[Saved data entries]
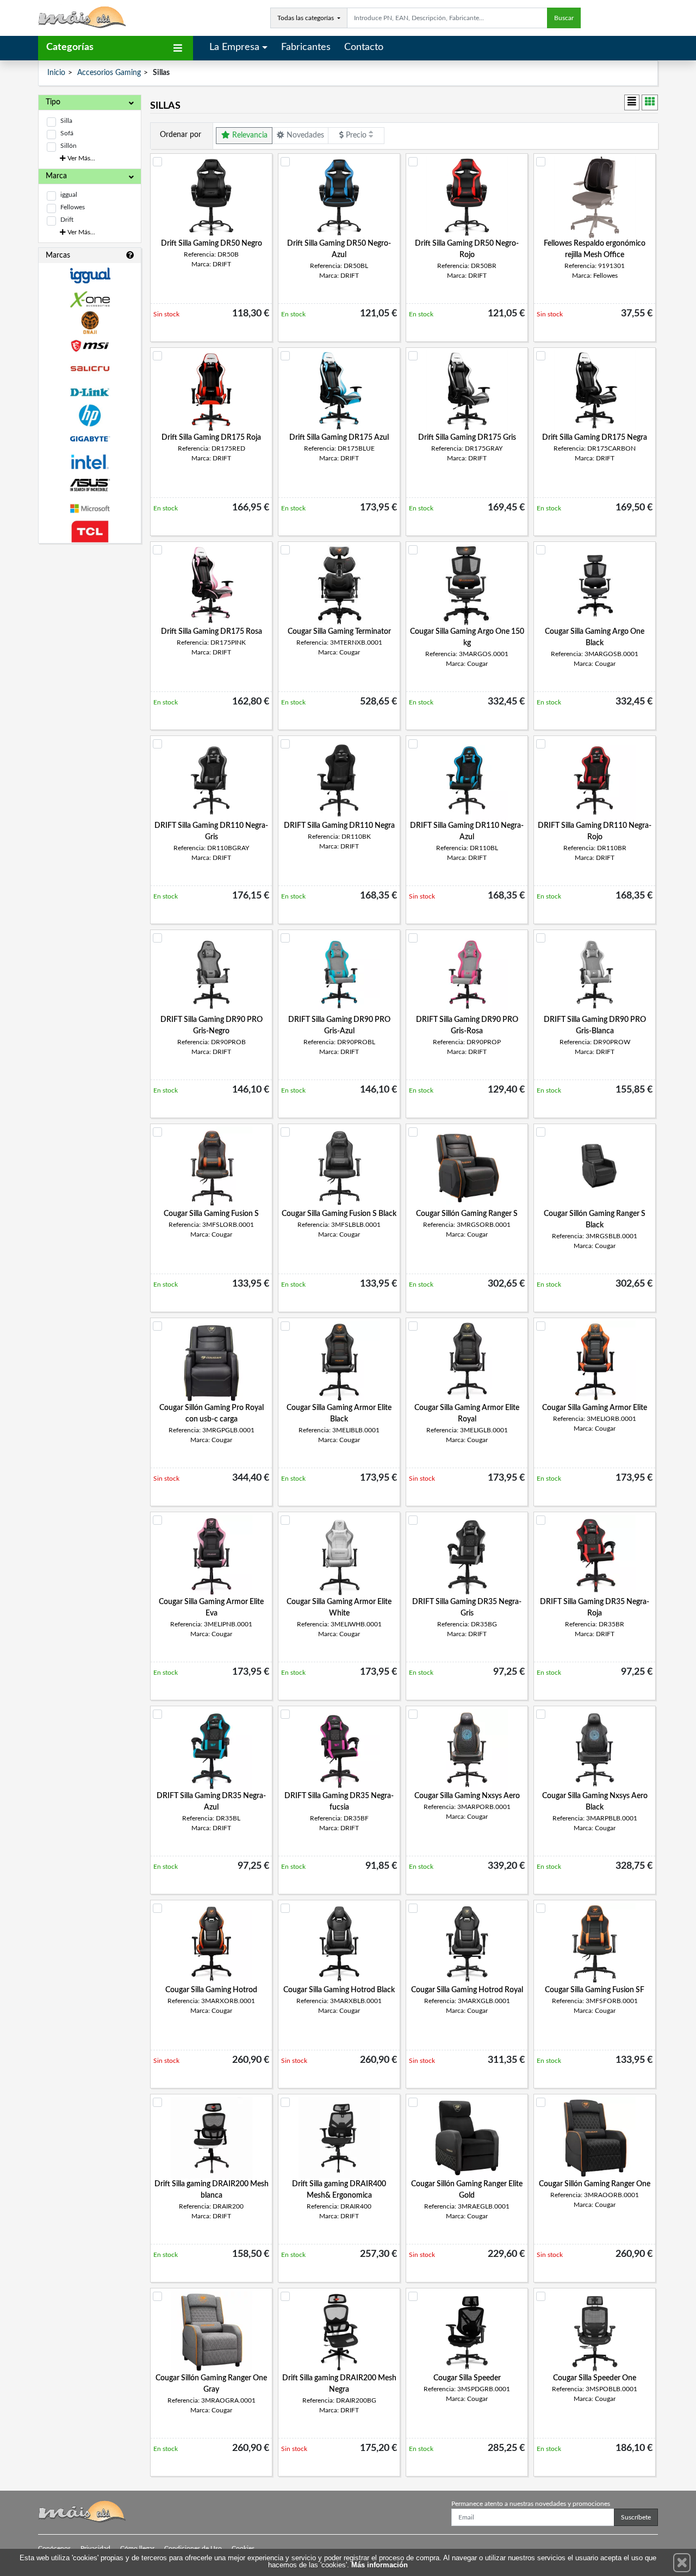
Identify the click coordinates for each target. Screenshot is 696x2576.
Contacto (363, 47)
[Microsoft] (90, 508)
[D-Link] (90, 392)
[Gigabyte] (90, 439)
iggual (68, 194)
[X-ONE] (90, 299)
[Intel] (90, 461)
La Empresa (234, 47)
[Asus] (90, 485)
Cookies (243, 2548)
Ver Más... (80, 158)
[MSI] (90, 346)
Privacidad (95, 2548)
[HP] (90, 415)
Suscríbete (636, 2517)
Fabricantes (306, 47)
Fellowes (72, 207)
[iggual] (90, 275)
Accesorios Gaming (109, 73)
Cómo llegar (137, 2548)
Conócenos (54, 2548)
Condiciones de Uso (193, 2548)
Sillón (68, 145)
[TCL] (90, 532)
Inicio (56, 73)
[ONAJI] (90, 322)
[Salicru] (90, 369)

▶ **WHAT THE EXERCISE ASKS**: Retype the lines from the one containing "[Microsoft] (90, 508)" to the last line above. Change nothing and include no others.

▶ **ANSWER SECTION**:
[Microsoft] (90, 508)
[D-Link] (90, 392)
[Gigabyte] (90, 439)
iggual (68, 194)
[X-ONE] (90, 299)
[Intel] (90, 461)
La Empresa (234, 47)
[Asus] (90, 485)
Cookies (243, 2548)
Ver Más... (80, 158)
[MSI] (90, 346)
Privacidad (95, 2548)
[HP] (90, 415)
Suscríbete (636, 2517)
Fabricantes (306, 47)
Fellowes (72, 207)
[iggual] (90, 275)
Accesorios Gaming (109, 73)
Cómo llegar (137, 2548)
Conócenos (54, 2548)
Condiciones de Uso (193, 2548)
Sillón (68, 145)
[TCL] (90, 532)
Inicio (56, 73)
[ONAJI] (90, 322)
[Salicru] (90, 369)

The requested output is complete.